Segmentation Fault in ralabel 3.0.8
Carter Bullard
carter at qosient.com
Mon Aug 18 12:21:39 EDT 2014
Oh yes, uncomment, and your life will be much better.
Sorry about that, I’m still working on the release tar ball, and
somehow that sneaked in.
Carter
On Aug 18, 2014, at 10:46 AM, el draco <eldraco at gmail.com> wrote:
> Yes, the line is commented.
>
> argus-clients-3.0.8/common$ fgrep FORK *
> argus_code.c://#define ARGUSFORKFILTER 1
> argus_code.c:#if defined(ARGUSFORKFILTER)
> argus_code.c:#if defined(ARGUSFORKFILTER)
> argus_code.c:#if defined(ARGUSFORKFILTER)
> argus_code.c:#if defined(ARGUSFORKFILTER)
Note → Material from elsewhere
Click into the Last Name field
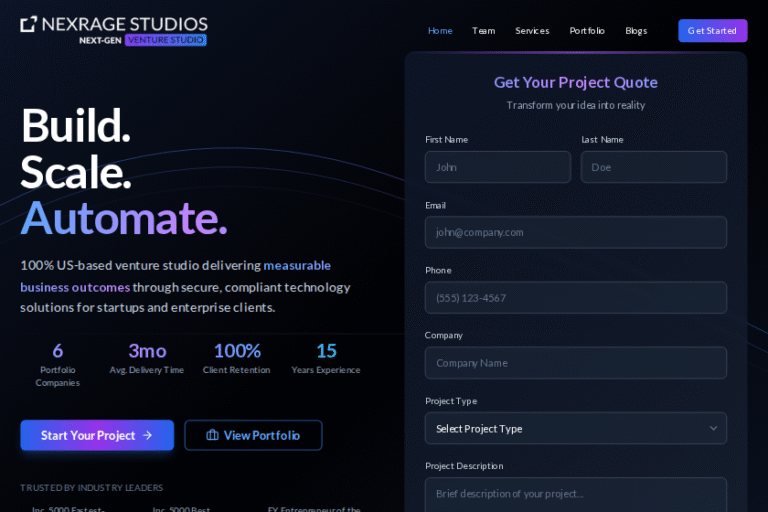This screenshot has width=768, height=512. [653, 167]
> argus_code.c:#endif /* ARGUSFORKFILTER */
>
> This is in the last argus-clients-latest.tar.gz available for download
> from the dev. (wget
> "http://qosient.com/argus/dev/argus-clients-latest.tar.gz")
>
> Just in case:
>
> In first computer
> ii bison 2:3.0.2.dfsg-2
> i386 YACC-compatible parser generator
> ii libbison-dev:i386 2:3.0.2.dfsg-2
> i386 YACC-compatible parser generator - development
> library
>
> In kali
> ii bison 1:2.5.dfsg-2.1
> i386 YACC-compatible parser generator
> ii libbison-dev:i386 1:2.5.dfsg-2.1
> i386 YACC-compatible parser generator - development
> library
>
>
> Should I try with the line uncommented?
>
> thanks
> sebas
>
>
> On Mon, Aug 18, 2014 at 2:02 PM, Carter Bullard <carter at qosient.com> wrote:
>> Hey Sebas,
>> In your argus-clients ./common directory, if you fgrep for FORK, what do you get back ??? If the line that defines ARGUS_FORK is commented out, then there is the problem. If not, we may need to look into what bison version is being used by Kali.
>>
>> % cd ./common
>> % fgrep FORK *
>>
>> Carter
>>
>>> On Aug 18, 2014, at 5:00 AM, el draco <eldraco at gmail.com> wrote:
>>>
>>> Hi carter and list.
>>>
>>> Do you mean that if you try to run it on Kali 1.0.8 you don't get any
>>> segfault? Wow.
>>>
>>> Ok, so now I did:
>>>
>>> 1- VM kali 1.0.8
>>> 2- argus-clients 3.0.8
>>> 3- cd argus-clients-3.0.8
>>> 4- make uninstall
>>> 5- touch .devel ; ./configure; make clean; make; make install (as
>>> root) (also I add "make" to your list of commands)
>>> 6- cd ..
>>> 7- ralabel -f ralabel.conf -r test.small.biargus -w test.small.biargus.labeled
>>> 8- I got the segfault
>>> 9- I'm attaching the screen output so you can see directly the error from kali.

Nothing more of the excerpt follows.